> _The records_:
════════════════

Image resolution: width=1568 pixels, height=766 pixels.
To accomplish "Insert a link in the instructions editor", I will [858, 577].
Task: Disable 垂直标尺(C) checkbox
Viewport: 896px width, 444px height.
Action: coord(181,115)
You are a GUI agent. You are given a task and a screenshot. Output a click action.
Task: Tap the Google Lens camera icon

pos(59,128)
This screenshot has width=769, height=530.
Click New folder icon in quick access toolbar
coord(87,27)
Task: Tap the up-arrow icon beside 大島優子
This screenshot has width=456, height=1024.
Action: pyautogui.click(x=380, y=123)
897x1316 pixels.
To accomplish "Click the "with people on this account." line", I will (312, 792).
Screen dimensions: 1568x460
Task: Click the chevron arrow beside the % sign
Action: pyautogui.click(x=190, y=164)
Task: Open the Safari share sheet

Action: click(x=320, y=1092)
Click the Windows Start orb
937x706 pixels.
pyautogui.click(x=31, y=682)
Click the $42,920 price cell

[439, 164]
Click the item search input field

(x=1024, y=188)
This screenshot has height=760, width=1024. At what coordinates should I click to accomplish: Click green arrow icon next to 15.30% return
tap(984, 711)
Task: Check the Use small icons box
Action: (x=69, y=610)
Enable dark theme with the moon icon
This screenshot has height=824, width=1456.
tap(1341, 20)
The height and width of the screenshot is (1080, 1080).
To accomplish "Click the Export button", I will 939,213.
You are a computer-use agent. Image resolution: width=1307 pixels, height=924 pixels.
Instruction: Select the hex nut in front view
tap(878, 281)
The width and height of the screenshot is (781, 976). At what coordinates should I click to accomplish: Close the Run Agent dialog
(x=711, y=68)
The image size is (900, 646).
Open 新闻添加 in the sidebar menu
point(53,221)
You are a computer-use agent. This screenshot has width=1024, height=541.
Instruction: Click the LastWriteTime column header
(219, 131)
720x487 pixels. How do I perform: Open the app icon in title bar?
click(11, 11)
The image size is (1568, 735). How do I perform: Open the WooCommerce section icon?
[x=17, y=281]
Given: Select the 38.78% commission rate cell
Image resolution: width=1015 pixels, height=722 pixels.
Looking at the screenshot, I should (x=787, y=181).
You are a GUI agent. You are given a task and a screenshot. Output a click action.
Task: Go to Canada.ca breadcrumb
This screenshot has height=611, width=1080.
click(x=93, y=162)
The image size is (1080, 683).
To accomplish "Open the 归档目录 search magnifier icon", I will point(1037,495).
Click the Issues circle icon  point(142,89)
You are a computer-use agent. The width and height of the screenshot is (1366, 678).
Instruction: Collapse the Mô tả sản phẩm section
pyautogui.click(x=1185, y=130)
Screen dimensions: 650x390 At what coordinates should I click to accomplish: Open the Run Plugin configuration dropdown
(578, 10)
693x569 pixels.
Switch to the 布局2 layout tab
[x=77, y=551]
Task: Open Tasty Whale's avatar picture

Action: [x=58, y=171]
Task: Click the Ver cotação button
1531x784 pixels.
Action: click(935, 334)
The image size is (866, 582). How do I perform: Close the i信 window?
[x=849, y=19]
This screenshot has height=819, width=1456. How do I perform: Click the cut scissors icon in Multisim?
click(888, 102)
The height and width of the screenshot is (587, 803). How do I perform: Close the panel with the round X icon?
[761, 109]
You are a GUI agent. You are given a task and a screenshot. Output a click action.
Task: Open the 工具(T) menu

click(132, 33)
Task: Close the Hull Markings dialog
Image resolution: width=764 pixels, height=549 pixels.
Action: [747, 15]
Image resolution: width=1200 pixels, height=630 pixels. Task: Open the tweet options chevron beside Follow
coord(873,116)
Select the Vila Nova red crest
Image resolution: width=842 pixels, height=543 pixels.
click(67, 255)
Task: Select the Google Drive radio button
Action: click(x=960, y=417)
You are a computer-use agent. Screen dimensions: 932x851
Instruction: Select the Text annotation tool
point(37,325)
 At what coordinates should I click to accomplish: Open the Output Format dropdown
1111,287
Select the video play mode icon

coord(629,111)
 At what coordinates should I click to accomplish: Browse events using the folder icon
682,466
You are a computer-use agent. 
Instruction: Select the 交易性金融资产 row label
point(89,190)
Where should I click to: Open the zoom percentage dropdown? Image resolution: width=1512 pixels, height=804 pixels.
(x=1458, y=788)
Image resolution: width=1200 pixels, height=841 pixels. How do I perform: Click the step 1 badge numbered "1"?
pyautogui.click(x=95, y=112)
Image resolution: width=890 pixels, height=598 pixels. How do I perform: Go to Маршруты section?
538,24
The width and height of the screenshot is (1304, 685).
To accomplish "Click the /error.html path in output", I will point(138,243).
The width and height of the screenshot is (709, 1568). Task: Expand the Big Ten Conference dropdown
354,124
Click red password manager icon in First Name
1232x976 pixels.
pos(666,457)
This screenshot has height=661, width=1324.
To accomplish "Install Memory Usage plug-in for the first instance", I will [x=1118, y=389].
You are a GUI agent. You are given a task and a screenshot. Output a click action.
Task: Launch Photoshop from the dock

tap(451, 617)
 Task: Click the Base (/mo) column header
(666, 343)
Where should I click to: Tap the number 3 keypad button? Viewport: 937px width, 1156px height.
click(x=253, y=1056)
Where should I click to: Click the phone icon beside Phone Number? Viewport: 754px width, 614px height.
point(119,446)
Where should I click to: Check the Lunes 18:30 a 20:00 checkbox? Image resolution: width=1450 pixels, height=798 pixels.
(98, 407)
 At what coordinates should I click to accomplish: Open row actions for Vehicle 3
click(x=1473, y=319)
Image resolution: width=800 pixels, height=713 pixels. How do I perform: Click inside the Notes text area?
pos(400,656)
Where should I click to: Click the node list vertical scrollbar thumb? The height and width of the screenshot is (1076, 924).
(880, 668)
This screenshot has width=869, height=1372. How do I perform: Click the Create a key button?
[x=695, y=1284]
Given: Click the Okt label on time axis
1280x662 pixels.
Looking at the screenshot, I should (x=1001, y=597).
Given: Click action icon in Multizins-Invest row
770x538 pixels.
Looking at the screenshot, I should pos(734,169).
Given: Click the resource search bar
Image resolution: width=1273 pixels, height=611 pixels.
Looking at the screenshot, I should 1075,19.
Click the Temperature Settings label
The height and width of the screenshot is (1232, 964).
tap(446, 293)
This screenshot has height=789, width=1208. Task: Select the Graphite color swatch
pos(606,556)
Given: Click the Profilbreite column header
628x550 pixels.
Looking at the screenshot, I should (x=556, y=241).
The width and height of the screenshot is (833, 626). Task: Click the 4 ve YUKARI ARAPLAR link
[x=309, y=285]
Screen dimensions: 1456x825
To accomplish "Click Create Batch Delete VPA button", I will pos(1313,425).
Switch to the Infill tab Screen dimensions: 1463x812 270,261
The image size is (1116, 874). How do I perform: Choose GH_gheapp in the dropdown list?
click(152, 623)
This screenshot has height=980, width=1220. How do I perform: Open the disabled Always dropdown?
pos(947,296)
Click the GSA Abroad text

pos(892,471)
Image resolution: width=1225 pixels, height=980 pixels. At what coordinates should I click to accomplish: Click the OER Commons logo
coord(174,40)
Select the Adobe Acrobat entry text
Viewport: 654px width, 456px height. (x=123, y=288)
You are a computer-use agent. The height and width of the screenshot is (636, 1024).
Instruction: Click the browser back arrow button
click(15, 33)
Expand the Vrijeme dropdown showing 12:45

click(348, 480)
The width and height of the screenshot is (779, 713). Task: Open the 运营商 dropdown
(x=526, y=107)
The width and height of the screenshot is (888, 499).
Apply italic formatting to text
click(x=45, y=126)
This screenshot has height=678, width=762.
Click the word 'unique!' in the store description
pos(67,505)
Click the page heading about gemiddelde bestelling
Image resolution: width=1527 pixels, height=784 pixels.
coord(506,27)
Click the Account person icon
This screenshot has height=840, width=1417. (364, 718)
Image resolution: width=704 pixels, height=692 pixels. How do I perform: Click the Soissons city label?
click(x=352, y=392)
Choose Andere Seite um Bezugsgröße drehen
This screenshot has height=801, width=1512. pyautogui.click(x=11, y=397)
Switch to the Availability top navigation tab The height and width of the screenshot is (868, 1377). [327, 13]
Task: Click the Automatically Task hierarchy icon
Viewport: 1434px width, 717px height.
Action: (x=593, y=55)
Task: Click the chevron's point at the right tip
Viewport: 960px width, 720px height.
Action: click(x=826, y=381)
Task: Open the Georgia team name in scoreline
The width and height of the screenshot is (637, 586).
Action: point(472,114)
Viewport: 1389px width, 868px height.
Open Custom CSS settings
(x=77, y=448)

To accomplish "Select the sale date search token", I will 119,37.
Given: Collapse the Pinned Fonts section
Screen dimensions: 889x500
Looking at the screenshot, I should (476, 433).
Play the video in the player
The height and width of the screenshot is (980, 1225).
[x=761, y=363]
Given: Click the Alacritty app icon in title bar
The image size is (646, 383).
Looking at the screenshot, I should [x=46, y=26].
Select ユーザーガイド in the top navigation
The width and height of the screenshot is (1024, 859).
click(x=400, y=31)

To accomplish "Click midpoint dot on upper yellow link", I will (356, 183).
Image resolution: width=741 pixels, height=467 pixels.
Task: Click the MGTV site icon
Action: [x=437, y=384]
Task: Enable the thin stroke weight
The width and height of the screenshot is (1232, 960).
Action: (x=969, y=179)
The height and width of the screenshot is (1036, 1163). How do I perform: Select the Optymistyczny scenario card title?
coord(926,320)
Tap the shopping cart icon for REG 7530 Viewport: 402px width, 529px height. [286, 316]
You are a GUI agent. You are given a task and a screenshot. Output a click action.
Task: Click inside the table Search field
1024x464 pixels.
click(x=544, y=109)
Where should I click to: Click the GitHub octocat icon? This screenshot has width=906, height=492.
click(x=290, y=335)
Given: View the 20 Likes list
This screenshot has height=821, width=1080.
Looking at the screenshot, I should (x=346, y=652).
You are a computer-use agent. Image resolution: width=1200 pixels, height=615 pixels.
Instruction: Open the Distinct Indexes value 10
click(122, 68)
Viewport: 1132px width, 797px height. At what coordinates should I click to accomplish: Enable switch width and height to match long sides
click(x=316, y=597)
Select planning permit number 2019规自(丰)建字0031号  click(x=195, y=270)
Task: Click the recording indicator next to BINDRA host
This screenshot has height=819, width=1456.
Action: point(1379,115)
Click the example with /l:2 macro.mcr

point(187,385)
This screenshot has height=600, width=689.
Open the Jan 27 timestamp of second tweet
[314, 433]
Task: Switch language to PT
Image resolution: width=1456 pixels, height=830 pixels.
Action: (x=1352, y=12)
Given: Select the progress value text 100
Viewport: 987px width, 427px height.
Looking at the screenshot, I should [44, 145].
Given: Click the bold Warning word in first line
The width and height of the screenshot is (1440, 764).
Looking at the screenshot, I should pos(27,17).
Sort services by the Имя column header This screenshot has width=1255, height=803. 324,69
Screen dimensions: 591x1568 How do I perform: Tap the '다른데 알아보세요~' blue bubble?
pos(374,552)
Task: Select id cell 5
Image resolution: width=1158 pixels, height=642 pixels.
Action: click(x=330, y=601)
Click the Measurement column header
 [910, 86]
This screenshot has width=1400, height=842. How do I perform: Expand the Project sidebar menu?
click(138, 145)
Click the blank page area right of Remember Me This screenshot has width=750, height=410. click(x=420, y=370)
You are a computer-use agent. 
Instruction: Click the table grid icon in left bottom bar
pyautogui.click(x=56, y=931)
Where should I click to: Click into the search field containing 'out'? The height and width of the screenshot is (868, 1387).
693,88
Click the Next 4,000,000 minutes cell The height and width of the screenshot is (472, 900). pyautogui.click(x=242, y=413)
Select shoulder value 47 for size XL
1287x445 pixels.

════════════════

> _Work to do_:
Copy the material above word for word, from the line with "You are a computer-use agent. Screen" up to and including the line with "coord(629,111)".

> _Answer below_:
You are a computer-use agent. Screen dimensions: 932x851
Instruction: Select the Text annotation tool
point(37,325)
 At what coordinates should I click to accomplish: Open the Output Format dropdown
1111,287
Select the video play mode icon

coord(629,111)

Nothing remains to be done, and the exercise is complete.